There is something a little inhuman, sinister even, about shipping containers. Perhaps they are too much like a human-sized tin cans for comfort. They evoke fears of incarceration, claustrophobia – a living grave. Such fear affords them considerable dramatic possibilities.  A European shipping container was central to the plot of the second season of the acclaimed HBO production The Wire. In this, McNulty, the anti-hero cop who had been exiled to  Baltimore Docks, found himself involved in a case concerning a shipping container full of dead young East European women, the victims of a people trafficking scheme that had gone terribly wrong. Even the British soap Brookside once invoked a container for criminal purposes when top-dog ‘scally’ Barry Grant locked a business opponent in a shipping container at Liverpool Docks. We never learned of his fate – or if we did, I had stopped watching by then. Containers seem to fit snugly into the lexicon of crime pulp fiction and the threat of tinny incarceration provides a welcome alternative to hackneyed themes of ‘swimming with fishes’  or being concreted into flyovers.
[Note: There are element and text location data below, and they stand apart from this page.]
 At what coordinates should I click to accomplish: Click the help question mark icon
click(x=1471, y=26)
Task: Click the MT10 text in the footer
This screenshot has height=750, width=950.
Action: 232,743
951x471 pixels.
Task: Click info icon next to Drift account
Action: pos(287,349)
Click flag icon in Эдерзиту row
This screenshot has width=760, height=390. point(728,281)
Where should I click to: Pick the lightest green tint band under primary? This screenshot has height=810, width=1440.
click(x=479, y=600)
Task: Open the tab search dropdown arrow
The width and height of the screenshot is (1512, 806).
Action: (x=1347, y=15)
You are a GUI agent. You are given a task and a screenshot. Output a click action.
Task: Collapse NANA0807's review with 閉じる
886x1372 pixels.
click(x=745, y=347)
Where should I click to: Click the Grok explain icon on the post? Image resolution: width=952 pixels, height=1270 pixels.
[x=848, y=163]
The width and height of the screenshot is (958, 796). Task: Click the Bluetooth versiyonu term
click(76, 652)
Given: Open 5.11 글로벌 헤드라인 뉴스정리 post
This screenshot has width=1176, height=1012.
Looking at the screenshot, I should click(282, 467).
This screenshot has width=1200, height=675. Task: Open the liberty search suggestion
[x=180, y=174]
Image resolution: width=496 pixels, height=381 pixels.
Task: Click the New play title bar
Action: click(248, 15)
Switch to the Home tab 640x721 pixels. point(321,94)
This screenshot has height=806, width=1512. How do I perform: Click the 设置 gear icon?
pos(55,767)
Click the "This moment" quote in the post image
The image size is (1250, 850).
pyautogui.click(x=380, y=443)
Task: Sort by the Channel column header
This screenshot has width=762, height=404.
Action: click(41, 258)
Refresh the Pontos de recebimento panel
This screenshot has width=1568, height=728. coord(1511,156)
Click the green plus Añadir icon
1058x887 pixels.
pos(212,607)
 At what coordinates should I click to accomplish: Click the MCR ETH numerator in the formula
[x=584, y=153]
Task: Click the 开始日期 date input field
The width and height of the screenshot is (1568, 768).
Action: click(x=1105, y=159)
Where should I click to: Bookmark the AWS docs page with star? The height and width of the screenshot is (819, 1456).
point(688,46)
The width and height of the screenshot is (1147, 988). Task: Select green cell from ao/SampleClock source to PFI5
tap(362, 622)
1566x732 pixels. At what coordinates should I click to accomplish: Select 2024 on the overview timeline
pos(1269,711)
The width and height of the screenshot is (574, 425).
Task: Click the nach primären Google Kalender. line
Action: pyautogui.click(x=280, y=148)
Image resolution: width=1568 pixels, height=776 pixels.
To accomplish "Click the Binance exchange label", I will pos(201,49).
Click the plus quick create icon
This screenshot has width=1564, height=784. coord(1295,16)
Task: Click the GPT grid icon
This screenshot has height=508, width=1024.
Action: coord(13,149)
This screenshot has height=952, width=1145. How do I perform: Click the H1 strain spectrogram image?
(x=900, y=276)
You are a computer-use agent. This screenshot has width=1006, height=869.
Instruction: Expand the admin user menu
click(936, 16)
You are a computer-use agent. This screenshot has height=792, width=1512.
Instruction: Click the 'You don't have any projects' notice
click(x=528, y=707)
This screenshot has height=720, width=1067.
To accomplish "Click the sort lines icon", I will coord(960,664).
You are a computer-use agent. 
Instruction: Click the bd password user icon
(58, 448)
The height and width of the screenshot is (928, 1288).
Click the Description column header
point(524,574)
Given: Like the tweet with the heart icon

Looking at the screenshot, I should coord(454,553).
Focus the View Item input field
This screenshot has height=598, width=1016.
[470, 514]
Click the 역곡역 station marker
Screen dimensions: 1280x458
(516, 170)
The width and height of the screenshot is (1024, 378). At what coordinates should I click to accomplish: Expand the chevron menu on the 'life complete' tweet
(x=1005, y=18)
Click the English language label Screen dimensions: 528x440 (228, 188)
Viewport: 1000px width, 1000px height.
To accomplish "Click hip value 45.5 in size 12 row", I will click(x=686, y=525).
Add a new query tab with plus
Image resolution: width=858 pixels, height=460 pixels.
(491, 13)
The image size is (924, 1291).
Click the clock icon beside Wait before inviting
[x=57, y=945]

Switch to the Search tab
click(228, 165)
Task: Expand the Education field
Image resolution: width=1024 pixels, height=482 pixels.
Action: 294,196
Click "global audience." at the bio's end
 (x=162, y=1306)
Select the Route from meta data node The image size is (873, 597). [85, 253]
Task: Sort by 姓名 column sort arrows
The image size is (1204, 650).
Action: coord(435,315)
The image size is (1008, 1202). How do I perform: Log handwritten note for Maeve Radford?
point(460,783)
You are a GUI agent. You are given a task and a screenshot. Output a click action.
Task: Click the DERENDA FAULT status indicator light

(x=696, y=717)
Shipping containers can be found in the most unlikely of places, not just ports. Travel about as far as you can get from an ocean – Central Asia, say – and you’ll still find them in large numbers, not so much as moveable storage but more as make-do business premises. Both of Kyrgyzstan’s two largest markets make extensive use of them, double-stacked in parallel rows to create narrow shopping streets of easily-secured retail premises. In the capital Bishkek, you can find pretty well anything you might need at the Dordoi Bazaar north of the city. While the sellers are mostly Kyrgyz, many of the shoppers strolling the market’s metallic thoroughfares come from further afield – Kazakhstan or even Russia.

Larger still is the market at Kara-Suu right on the Kyrgyz-Uzbek border close to Osh in the south. This one really is the largest market in all Central Asia. Kara-Suu is the grey economy writ large. Almost entirely populated by ethnic Uzbeks, this is the place to buy very cheap Chinese goods -clothes, electronic goods, household wares – just don’t expect a guarantee or 6-month warranty. The market is long-established and dates from Soviet times when the meandering Kyrgyz-Uzbek frontier really did not mean that much. These days Kara-Suu is closed down periodically by the authorities but most of the time shoppers from Uzbekistan are able to sneak or bribe their way across this the border to buy goods at much cheaper prices than at home.   Sometimes they even bring raw cotton to sell at a premium in Kyrgyzstan.

Bazaars like Kara-Suu are hardly typical. Away from Bishkek, Osh and a handful of small cities, Kyrgyzstan is by and large rural – wild, mountainous and very beautiful. The country may be very long way from any ocean but it does have some stunning high-altitude lakes like Issyk-Kul and Song-Kul (above). No container ships, though.